Pointing data for screenshots:
⟨

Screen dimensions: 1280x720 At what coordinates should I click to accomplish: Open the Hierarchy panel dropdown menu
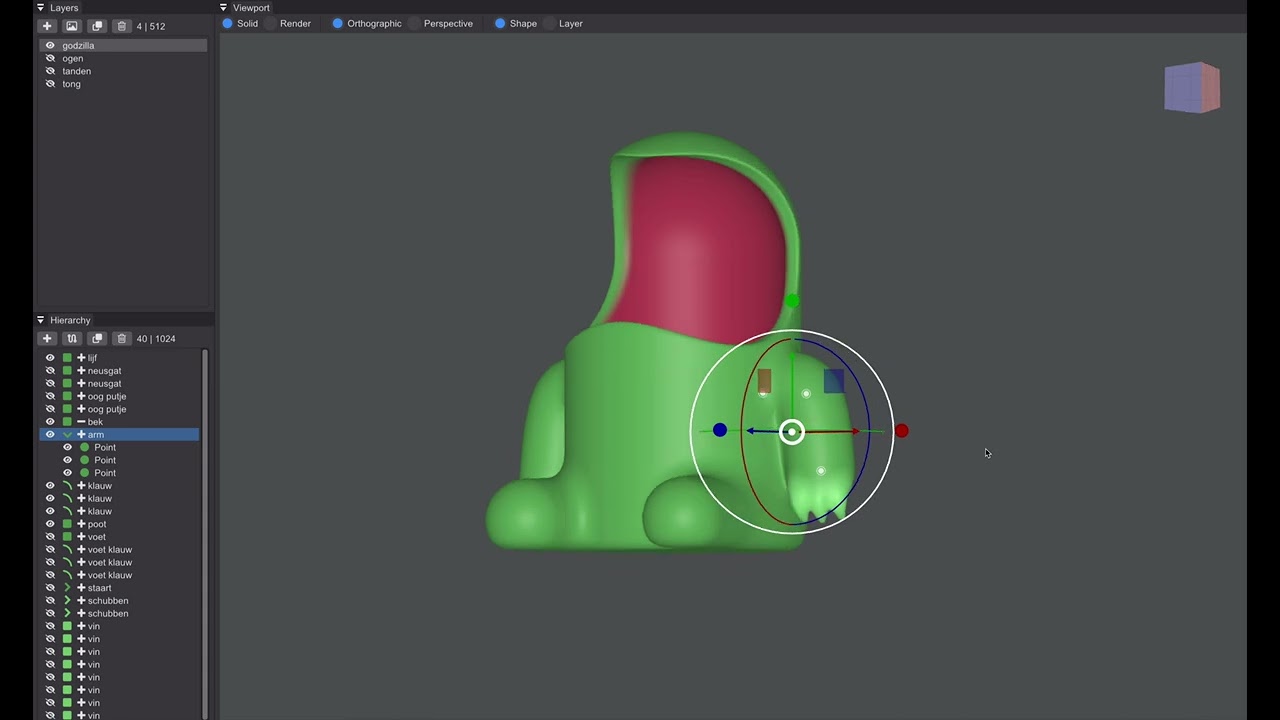pyautogui.click(x=41, y=320)
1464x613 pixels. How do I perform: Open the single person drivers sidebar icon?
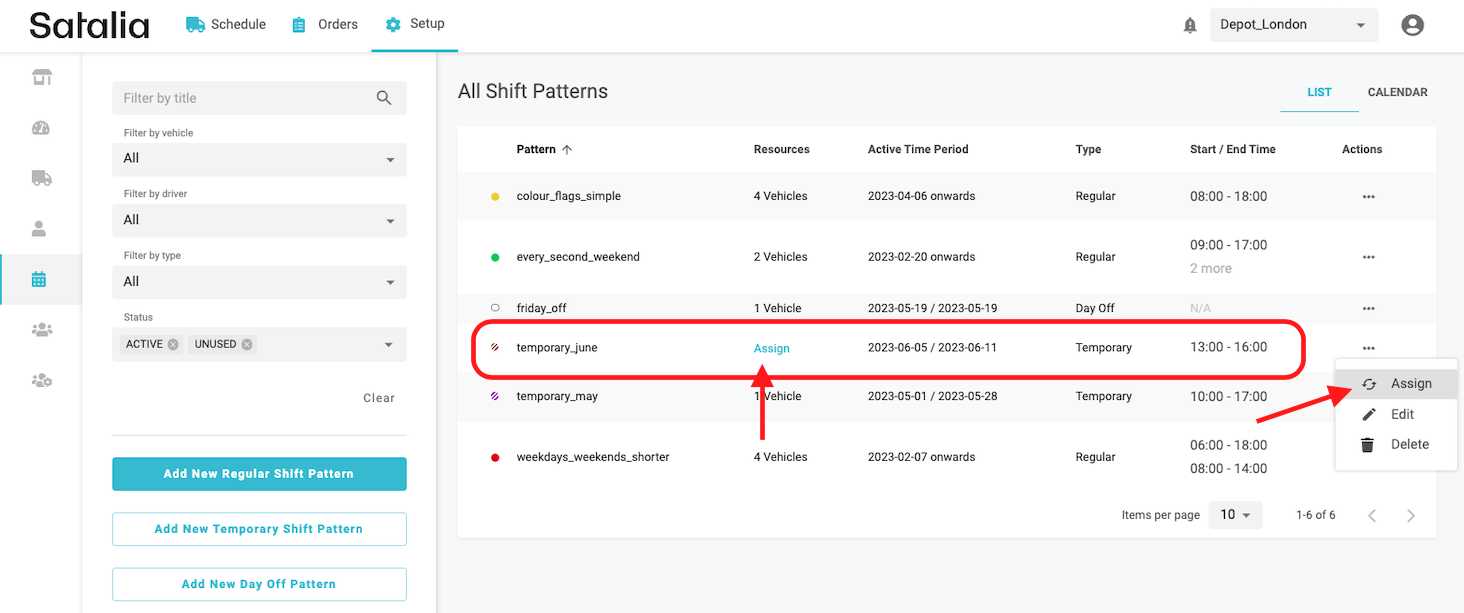[x=40, y=229]
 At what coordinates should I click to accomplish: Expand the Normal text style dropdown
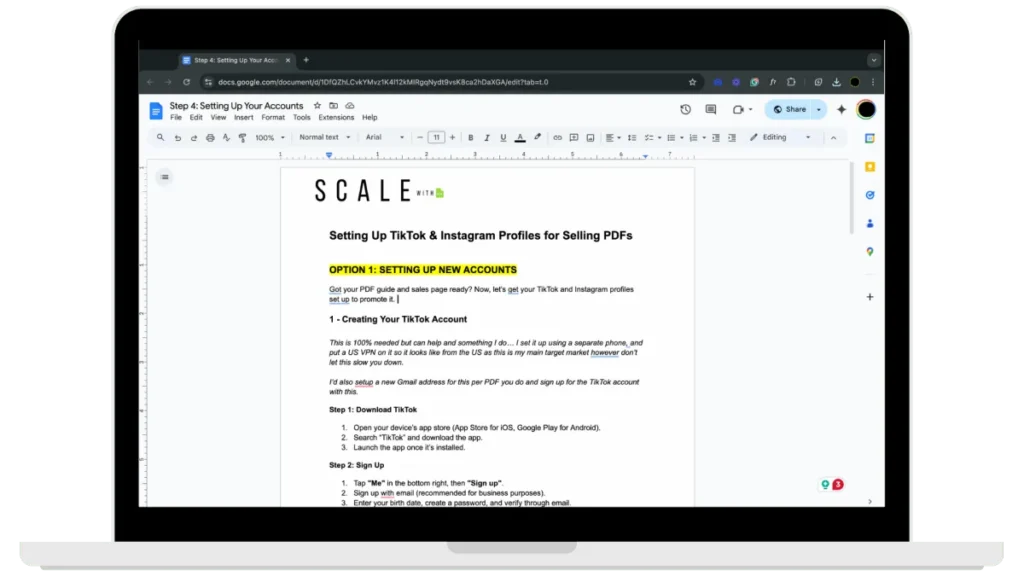pyautogui.click(x=324, y=138)
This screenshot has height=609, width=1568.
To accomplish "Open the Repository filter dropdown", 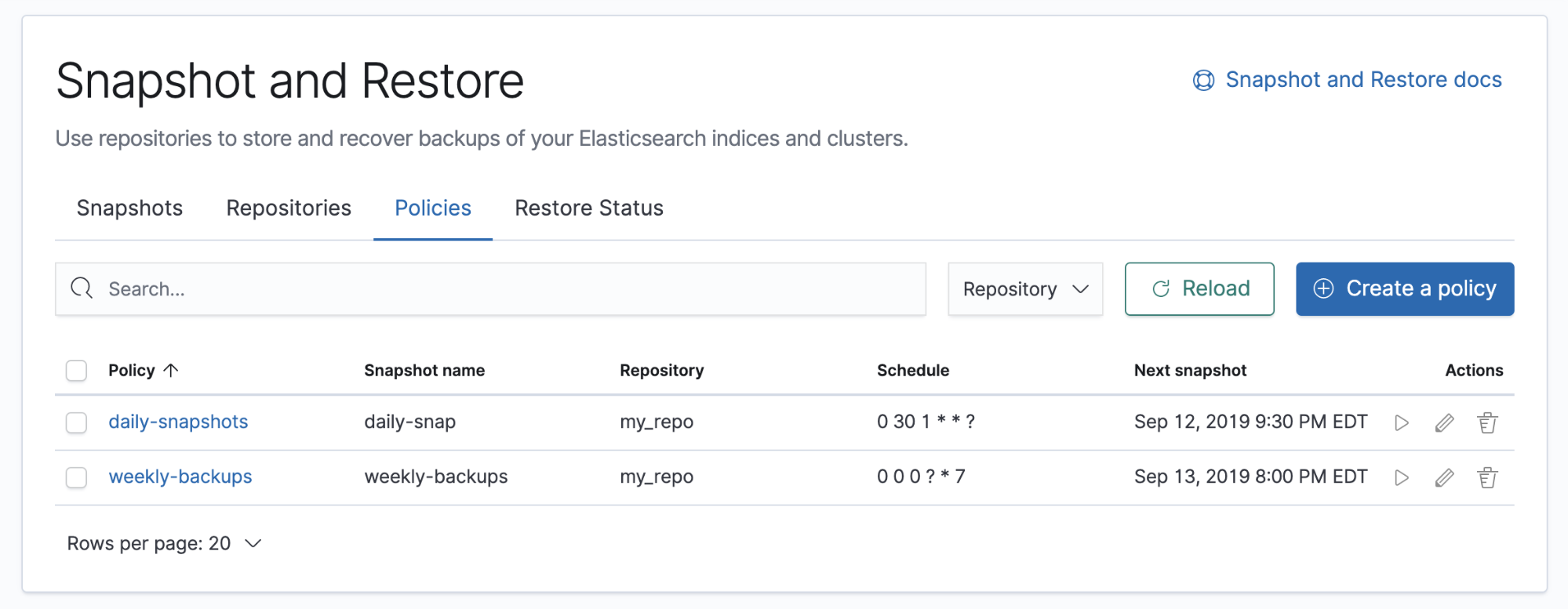I will click(x=1024, y=289).
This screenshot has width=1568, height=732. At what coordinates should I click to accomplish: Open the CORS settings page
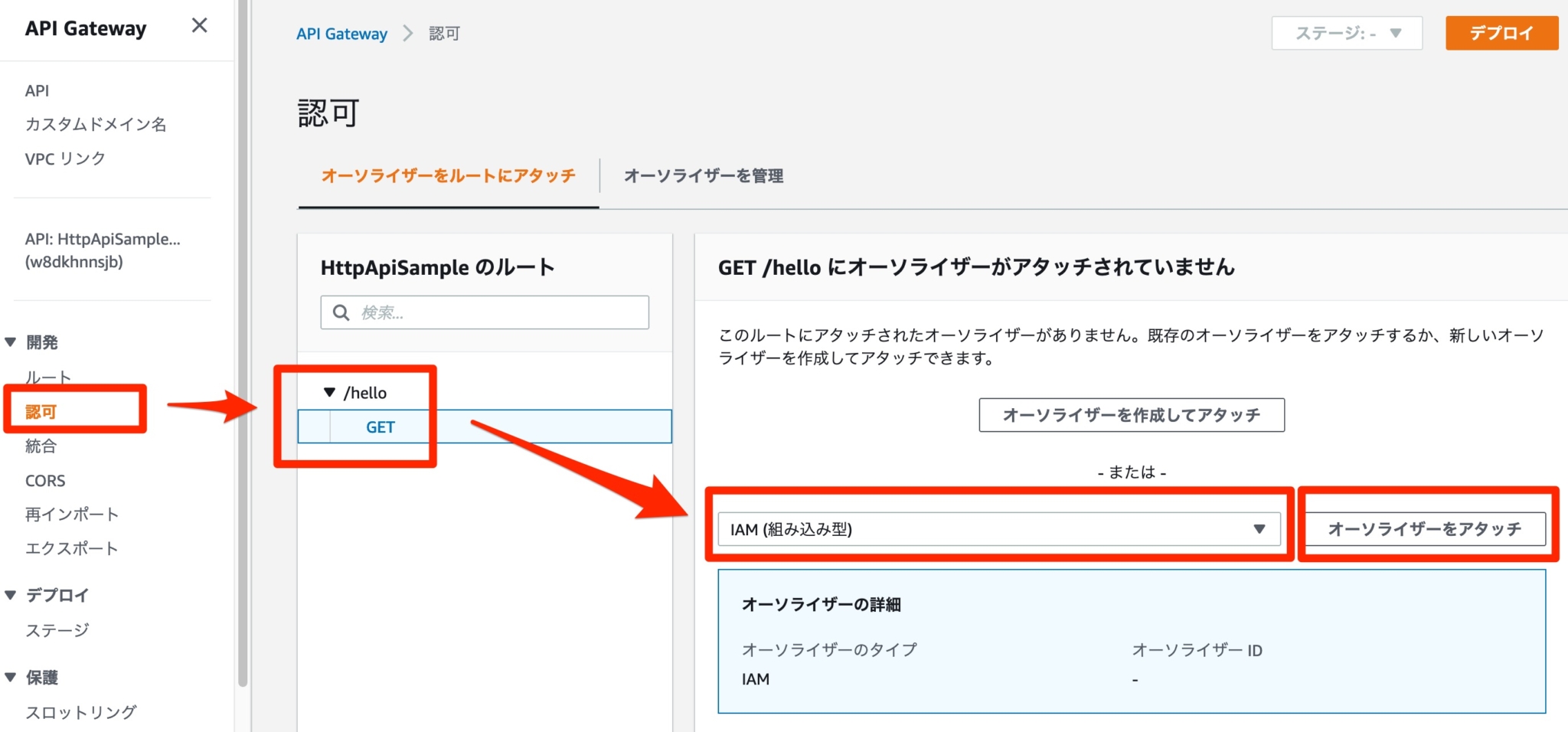tap(45, 480)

⟩

Revise the rows from the line with "This screenshot has width=1568, height=732." through the end of the rows, replacing "settings page" with "configuration page" and keeping everything else the same. Leave the pictures out of your answer.

This screenshot has width=1568, height=732. At what coordinates should I click to accomplish: Open the CORS configuration page
tap(45, 480)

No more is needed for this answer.